HTML Parser (Soup)¶
Zero-dependency HTML parser with BeautifulSoup-like API -- stdlib only, Python 3.10+.
Replaces:
beautifulsoup4(common subset)
Overview¶
The Soup module provides a lightweight DOM tree built on top of html.parser.HTMLParser. It supports find, find_all, select, select_one, get_text, decompose, and find_parent -- the subset of BeautifulSoup used by the vast majority of real-world scraping scripts.
| File | Description | Dependencies |
|---|---|---|
soup.py |
Pure Python implementation | None (stdlib only: re, html.parser) |
How to Use in Your Project¶
Just copy the single .py file into your project:
Then import directly:
Usage Examples¶
Basic Parsing¶
from soup import Soup
html = "<html><body><p class='msg'>Hello <b>world</b></p></body></html>"
soup = Soup(html)
print(soup.find("p", class_="msg").text)
# Hello world
find and find_all¶
html = """
<ul>
<li class="item">Apple</li>
<li class="item">Banana</li>
<li class="item special">Cherry</li>
</ul>
"""
soup = Soup(html)
# Find first match
first = soup.find("li")
print(first.text) # Apple
# Find all matches
items = soup.find_all("li", class_="item")

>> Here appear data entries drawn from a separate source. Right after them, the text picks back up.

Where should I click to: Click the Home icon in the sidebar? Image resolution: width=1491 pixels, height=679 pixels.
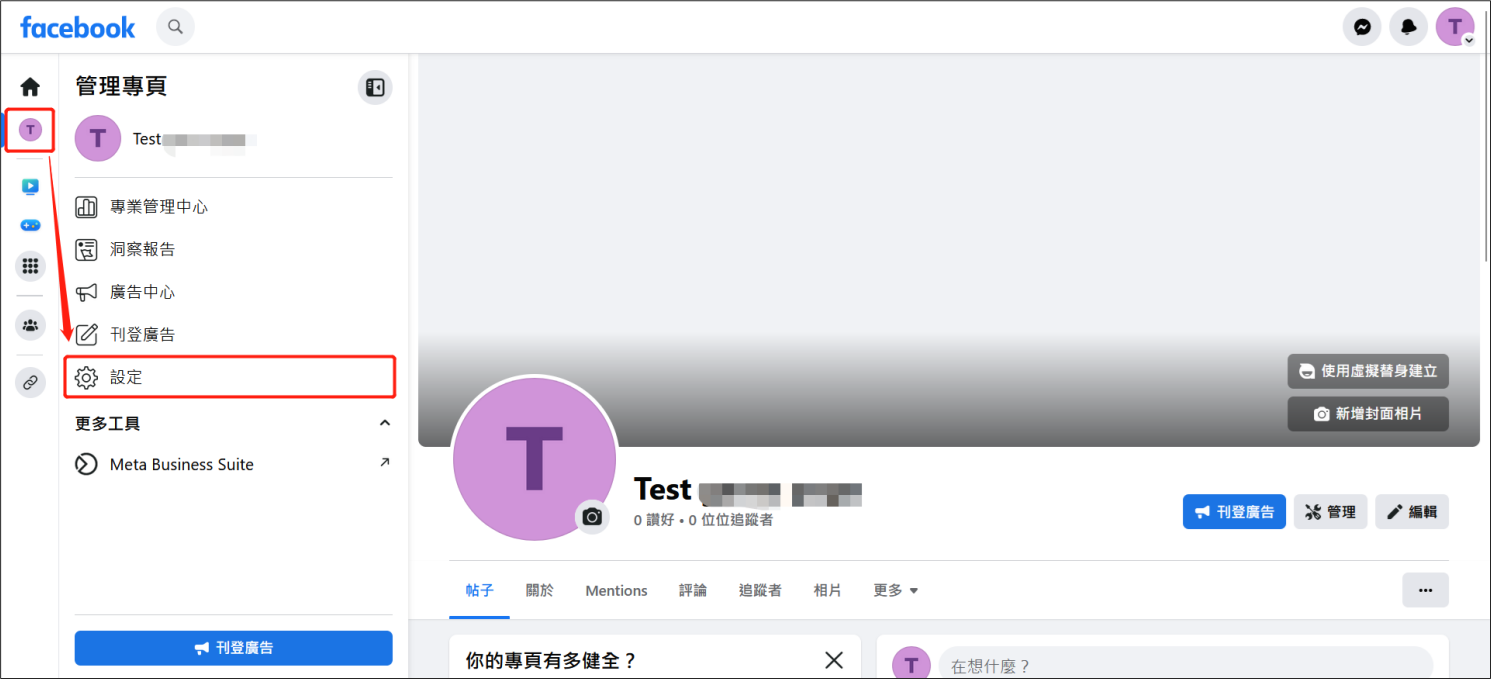point(29,86)
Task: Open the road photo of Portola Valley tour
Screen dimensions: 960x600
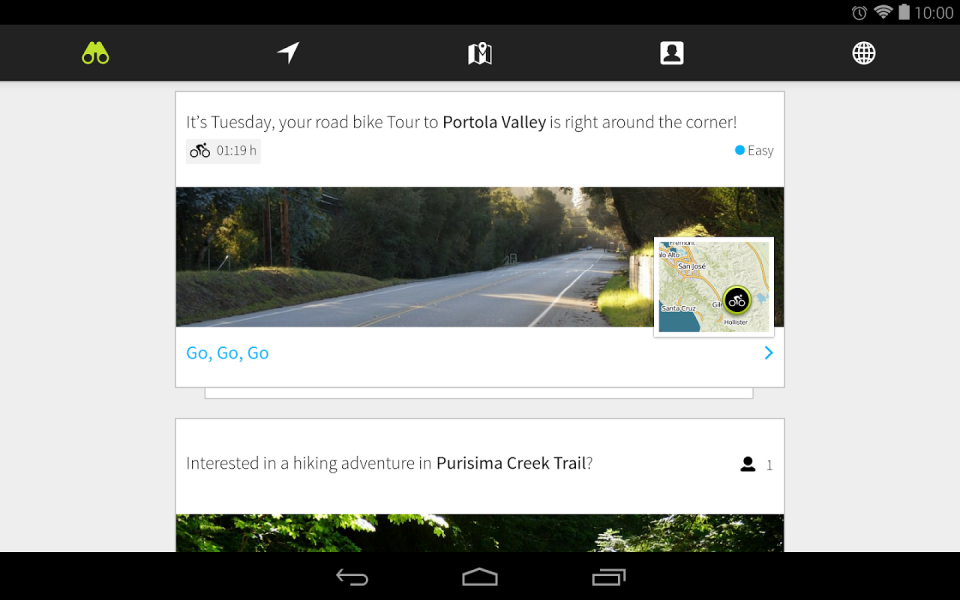Action: coord(414,257)
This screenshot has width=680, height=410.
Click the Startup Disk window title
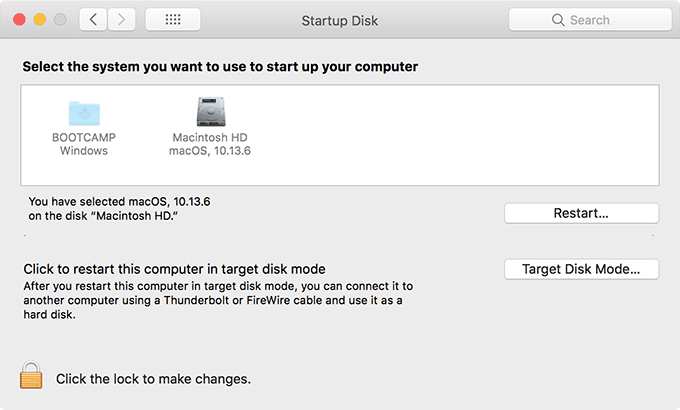[x=339, y=20]
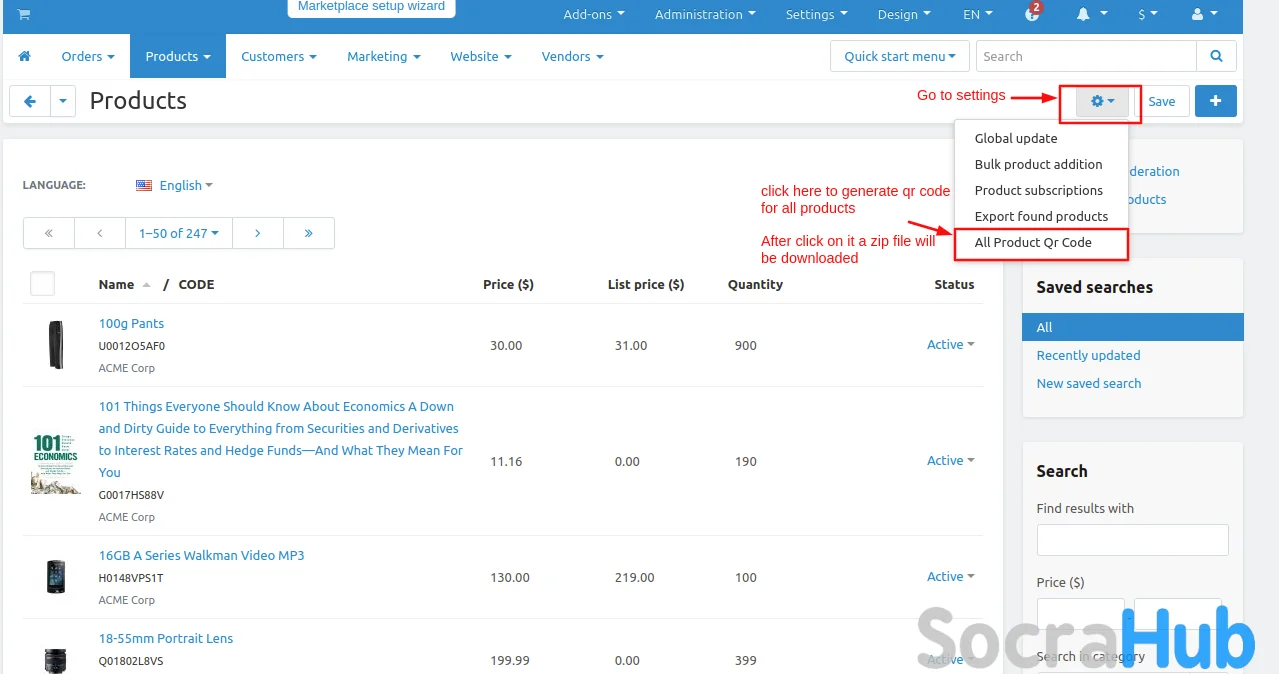Change the Active status of 100g Pants
Image resolution: width=1279 pixels, height=674 pixels.
tap(950, 344)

print([i.text for i in items]) # ['Apple', 'Banana', 'Cherry']
CSS Selectors¶
html = """
<div id="main">
<p class="intro">Welcome</p>
<p class="body">Content</p>
</div>
"""
soup = Soup(html)
# Select by ID
main = soup.select_one("#main")
# Select by class
intro = soup.select_one(".intro")
print(intro.text) # Welcome
# Select by tag
paragraphs = soup.select("p")
print(len(paragraphs)) # 2
# Descendant selector
body_p = soup.select_one("div p.body")
print(body_p.text) # Content
# Child selector
children = soup.select("div > p")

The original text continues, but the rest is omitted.